> [Kısa alıştırma]
Aşağıdaki Yargıtay kararına bakarak şu soruları cevaplayın:
(a) Karar tarihi nedir?
(b) Yerel mahkeme sanık hakkında nasıl bir karar vermiştir?
(c) 6518 sayılı Kanun hangi tarihte yürürlüğe girmiştir?

Abaküs Yazılım
19. Ceza Dairesi
Esas No: 2019/34448
Karar No: 2020/188
Karar Tarihi: 22.01.2020

Özel Bölgede Sahtecilik - Yargıtay 19. Ceza Dairesi 2019/34448 Esas 2020/188 Karar Sayılı İlamı

Özet:


Sanık, özel bölgede sahtecilik suçundan yargılanmış ve yerel mahkeme tarafından beraat kararı verilmiştir. Ancak, katılanın temyiz başvurusu nedeniyle dosya incelenmiş ve yapılan inceleme sonucunda suçun maddi unsurlarının gerçekleştiği tespit edildiği için karar bozulmuştur. Suç, 5809 sayılı Kanun'un 56. maddesi ve 19.02.2014 tarihinde yürürlüğe giren 6518 sayılı Kanun'da düzenlenmiştir. 6518 sayılı Kanun ile birlikte, yargılamaya konu \"özel evrakta sahtecilik\" suçunun kapsamı, özel Kanun'un yürürlüğe girmesiyle daraltılmış ve suçun özel bir işleniş şekli olan \"kişinin rızası dışında abonelik sözleşmesi (işlemi) yapma\" eylemi tanımlanmıştır. Ayrıca, 5237 sayılı TCK'nin \"zaman bakımından uygulama\" başlıklı 7/2. maddesi gereği, suçun işlendiği zaman yürürlükte bulunan kanun ile sonradan yürürlüğe giren kanunların hükümleri farklı ise, failin lehine olan kanun uygulanır ve infaz olunur.
19. Ceza Dairesi         2019/34448 E.  ,  2020/188 K.

    "İçtihat Metni"

> [Verilen bilgiler]
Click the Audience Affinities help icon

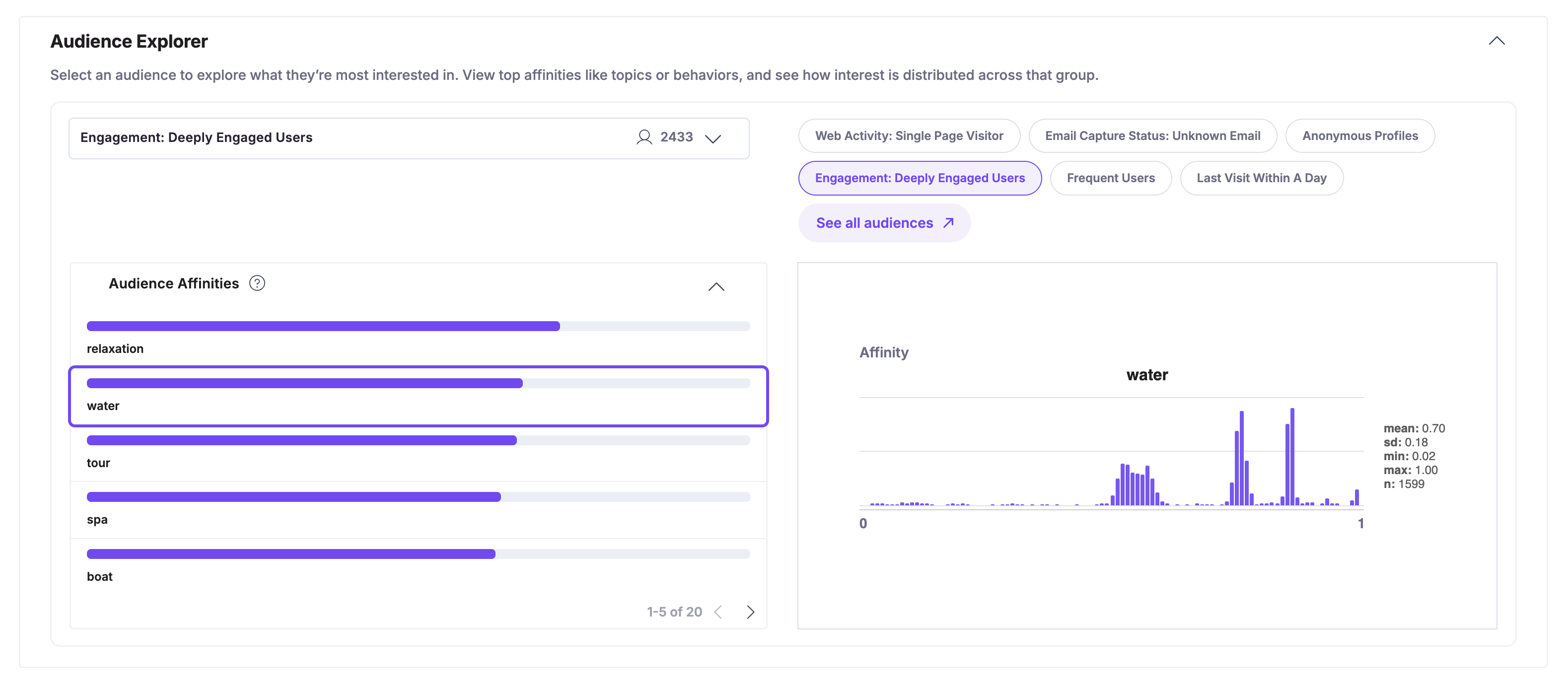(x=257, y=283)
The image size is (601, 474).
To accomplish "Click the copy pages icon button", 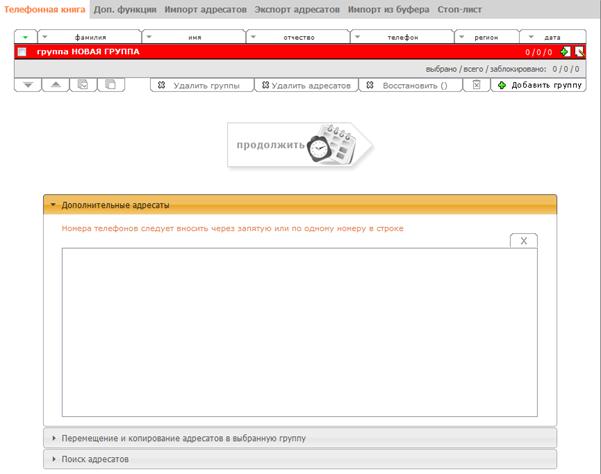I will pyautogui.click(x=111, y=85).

> [Sorunun çözümü]
(a) 22.01.2020
(b) Beraat kararı vermiştir.
(c) 19.02.2014